August 28, 2007 00:00:00


Rising from the underground train station at Charring Cross in London, one morning I set on a concrete bench at the Trafalgar Square. A lot of pigeons, the hallmark of the British capital, were intermittently flying low and descending to the earth for collecting their food. The birds were also dropping more or less constantly.
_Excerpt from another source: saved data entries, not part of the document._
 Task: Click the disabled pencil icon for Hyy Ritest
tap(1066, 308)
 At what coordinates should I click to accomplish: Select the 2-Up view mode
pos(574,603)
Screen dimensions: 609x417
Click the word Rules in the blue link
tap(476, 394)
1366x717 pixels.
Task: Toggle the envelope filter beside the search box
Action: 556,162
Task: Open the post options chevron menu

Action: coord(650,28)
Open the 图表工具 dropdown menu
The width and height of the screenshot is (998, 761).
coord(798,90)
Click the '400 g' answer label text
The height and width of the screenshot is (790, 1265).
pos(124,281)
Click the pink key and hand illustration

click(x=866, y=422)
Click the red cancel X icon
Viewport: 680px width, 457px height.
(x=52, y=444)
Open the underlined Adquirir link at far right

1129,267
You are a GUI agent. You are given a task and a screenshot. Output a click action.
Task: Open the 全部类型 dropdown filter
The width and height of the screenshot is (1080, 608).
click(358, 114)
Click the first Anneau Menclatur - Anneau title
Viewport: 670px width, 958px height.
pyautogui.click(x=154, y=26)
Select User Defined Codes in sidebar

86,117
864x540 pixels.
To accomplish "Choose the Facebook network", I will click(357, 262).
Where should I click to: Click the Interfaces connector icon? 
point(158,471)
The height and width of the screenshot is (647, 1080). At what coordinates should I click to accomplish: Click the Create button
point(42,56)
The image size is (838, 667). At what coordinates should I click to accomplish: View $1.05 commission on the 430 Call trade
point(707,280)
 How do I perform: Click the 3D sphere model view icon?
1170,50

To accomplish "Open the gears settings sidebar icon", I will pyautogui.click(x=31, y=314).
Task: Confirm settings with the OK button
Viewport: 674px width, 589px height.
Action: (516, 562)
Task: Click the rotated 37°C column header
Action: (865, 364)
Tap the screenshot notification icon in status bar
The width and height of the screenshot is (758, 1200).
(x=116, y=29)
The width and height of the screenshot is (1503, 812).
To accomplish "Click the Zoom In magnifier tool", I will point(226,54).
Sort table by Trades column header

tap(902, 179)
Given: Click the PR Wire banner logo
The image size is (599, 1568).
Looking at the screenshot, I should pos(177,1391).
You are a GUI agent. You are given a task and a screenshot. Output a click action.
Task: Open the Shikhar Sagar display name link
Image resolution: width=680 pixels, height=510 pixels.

An old British gentleman came along penetrating the haze of the winter morning fog. He politely asked me whether he could share the bench. I greeted him. Both of us are smokers. We were contributing incessantly to the haze around. I was also looking around scanning the faces in stones at the square. A plaque beneath the bust of one face read: Major General William Hemlock, Commander of the British forces who suppressed the sepoy mutiny in India in 1857. I laughed. The gentleman asked me what made me to giggle. I mentioned my identity as a Bangladeshi and then pointing at the statue I told him: Keep it anywhere in our sub-continent, the next morning you will find its head blown off and fragmented into shreds.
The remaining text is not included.